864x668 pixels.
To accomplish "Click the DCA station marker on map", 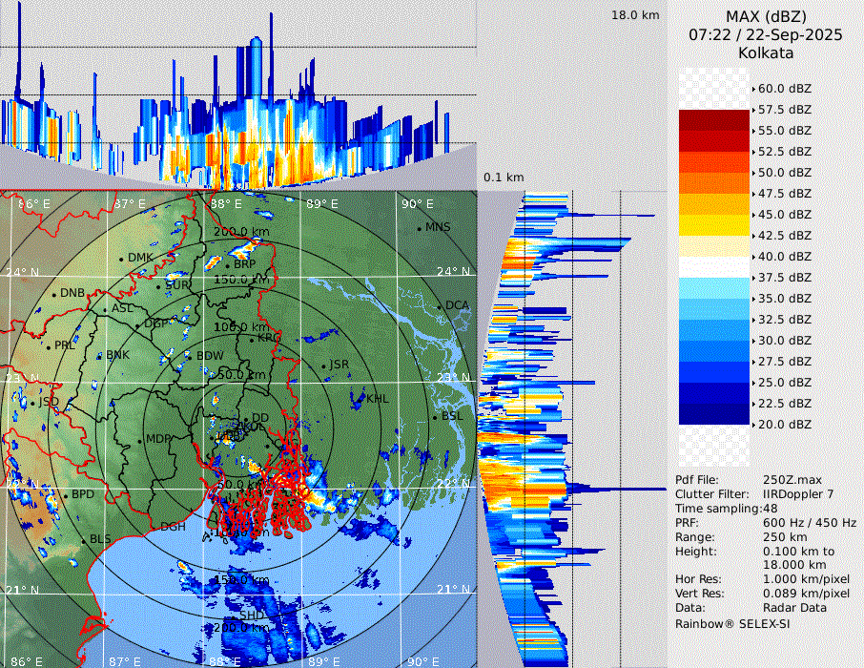I will pyautogui.click(x=440, y=306).
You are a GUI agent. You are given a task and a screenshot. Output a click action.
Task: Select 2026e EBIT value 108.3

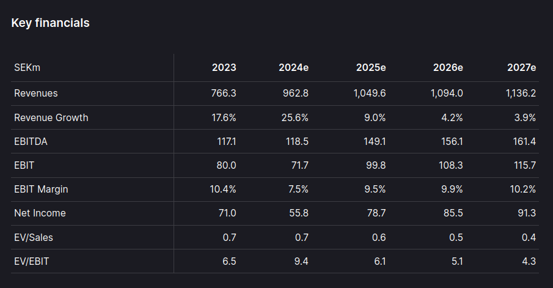click(x=450, y=166)
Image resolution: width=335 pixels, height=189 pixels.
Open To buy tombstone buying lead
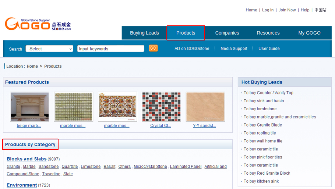pos(260,109)
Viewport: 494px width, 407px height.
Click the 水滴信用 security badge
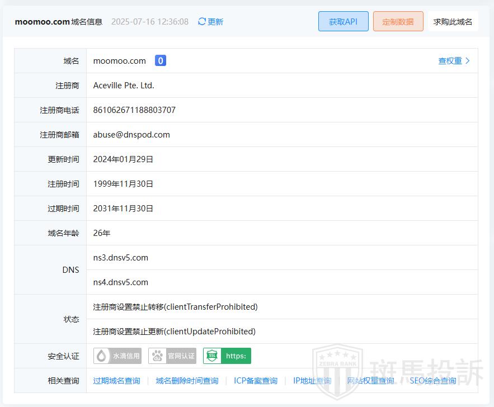[117, 356]
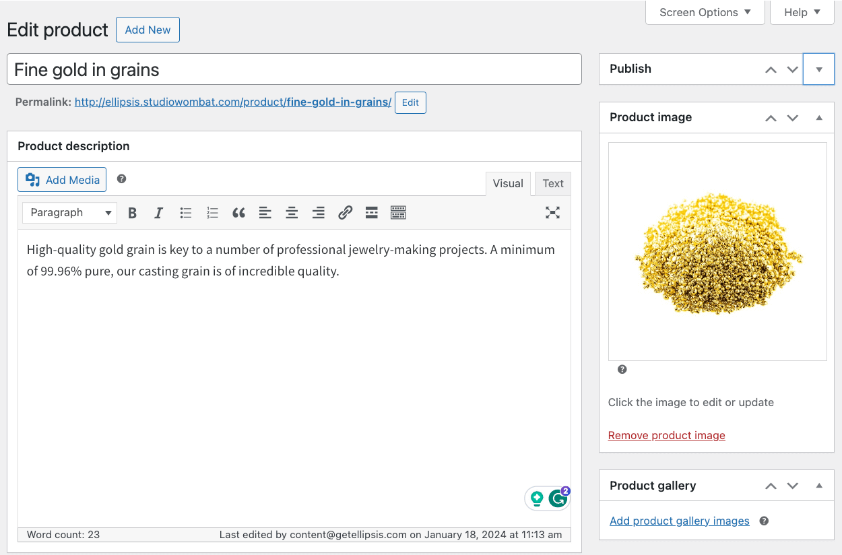Click the insert/edit link icon
842x555 pixels.
coord(345,213)
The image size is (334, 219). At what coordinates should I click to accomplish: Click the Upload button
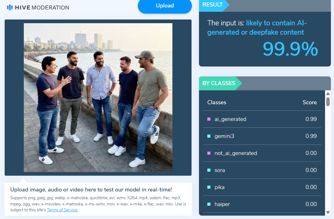tap(165, 6)

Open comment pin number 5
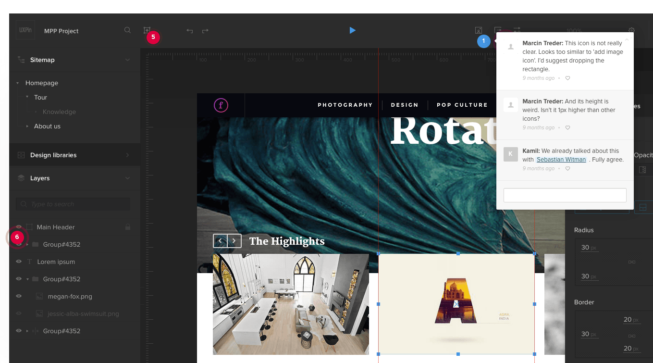pos(153,37)
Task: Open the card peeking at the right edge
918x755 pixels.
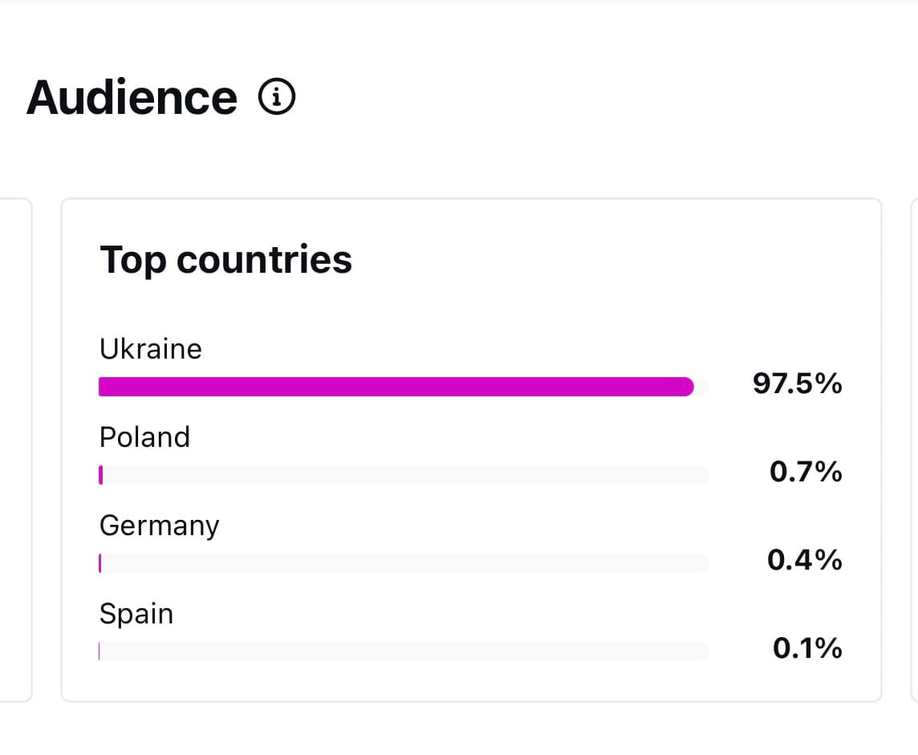Action: [915, 449]
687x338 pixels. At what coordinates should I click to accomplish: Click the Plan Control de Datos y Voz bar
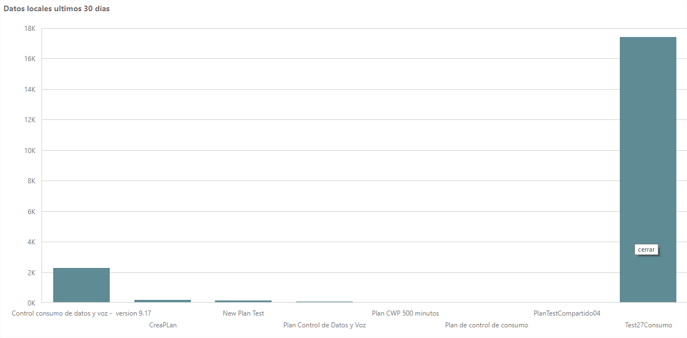324,302
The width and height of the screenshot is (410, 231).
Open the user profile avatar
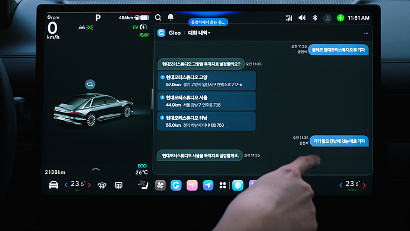coord(327,18)
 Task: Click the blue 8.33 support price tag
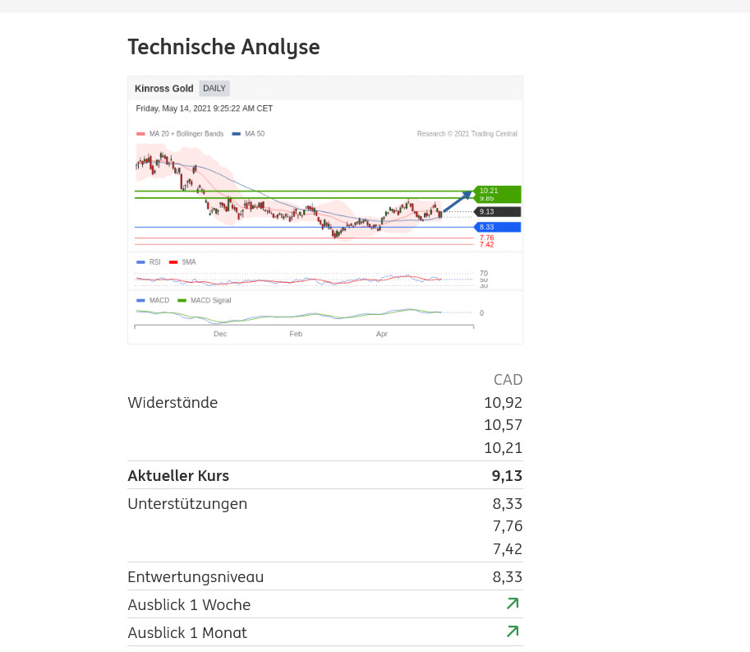498,227
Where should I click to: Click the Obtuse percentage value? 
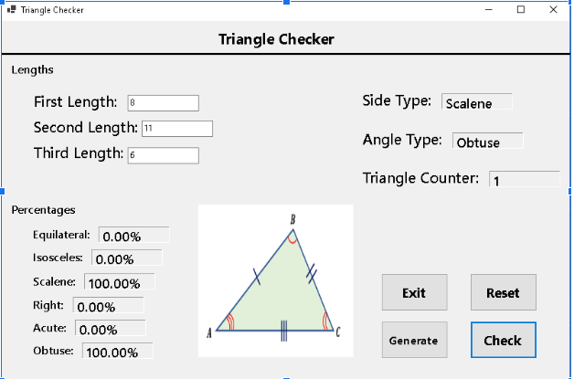(x=117, y=352)
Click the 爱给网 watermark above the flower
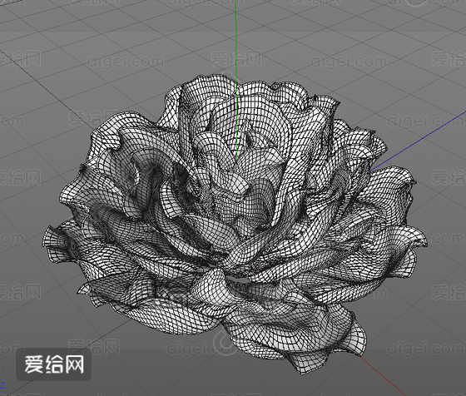Viewport: 466px width, 396px height. (x=236, y=59)
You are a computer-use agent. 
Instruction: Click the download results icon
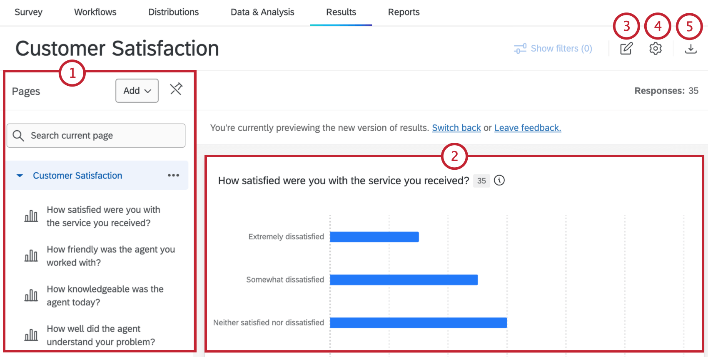point(691,49)
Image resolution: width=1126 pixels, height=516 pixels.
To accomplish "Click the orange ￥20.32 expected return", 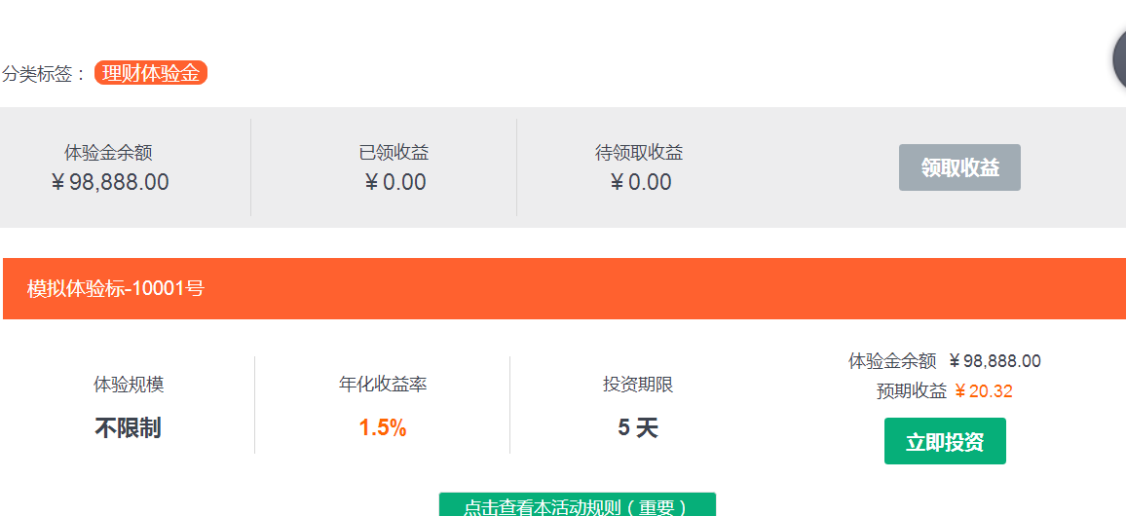I will point(984,391).
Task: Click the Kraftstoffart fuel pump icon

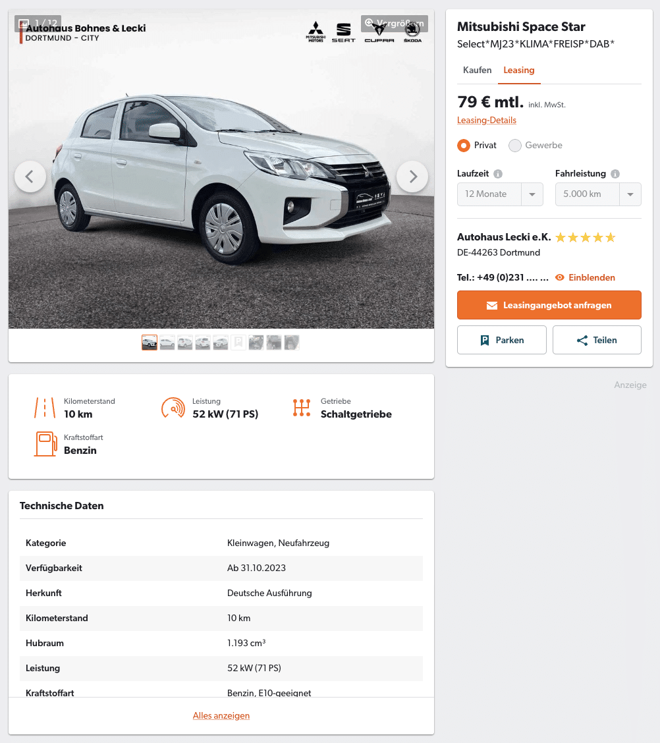Action: click(45, 444)
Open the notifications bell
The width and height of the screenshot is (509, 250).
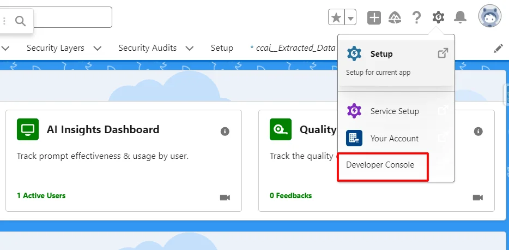point(460,17)
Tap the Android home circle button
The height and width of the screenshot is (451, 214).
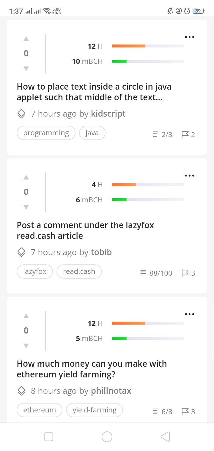[107, 436]
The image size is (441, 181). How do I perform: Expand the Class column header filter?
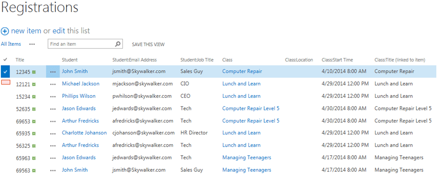[x=228, y=60]
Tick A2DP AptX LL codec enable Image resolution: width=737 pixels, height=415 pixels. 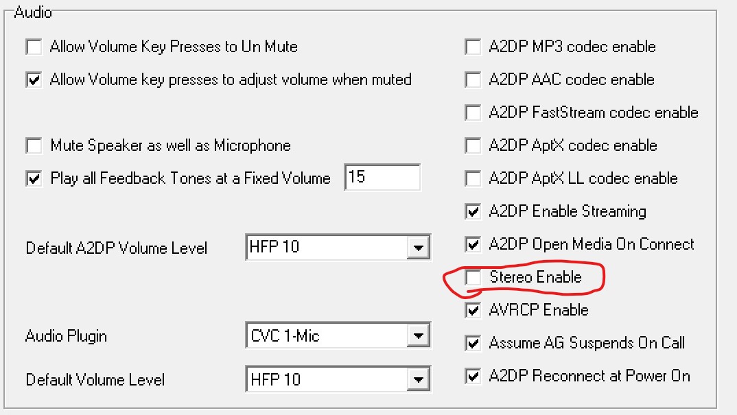473,179
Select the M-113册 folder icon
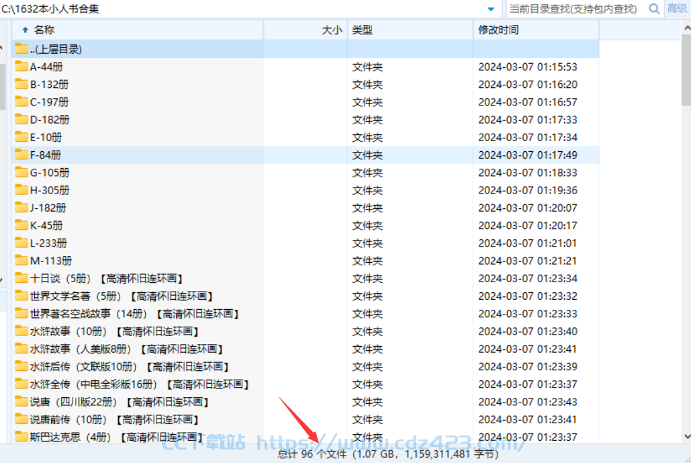691x463 pixels. [x=21, y=261]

•••

# Work task
Go through the data and show each line that holds "agent".

# Task result
You are a GUI agent. You are given a task and a screenshot. Output a click action.
You are a computer-use agent. 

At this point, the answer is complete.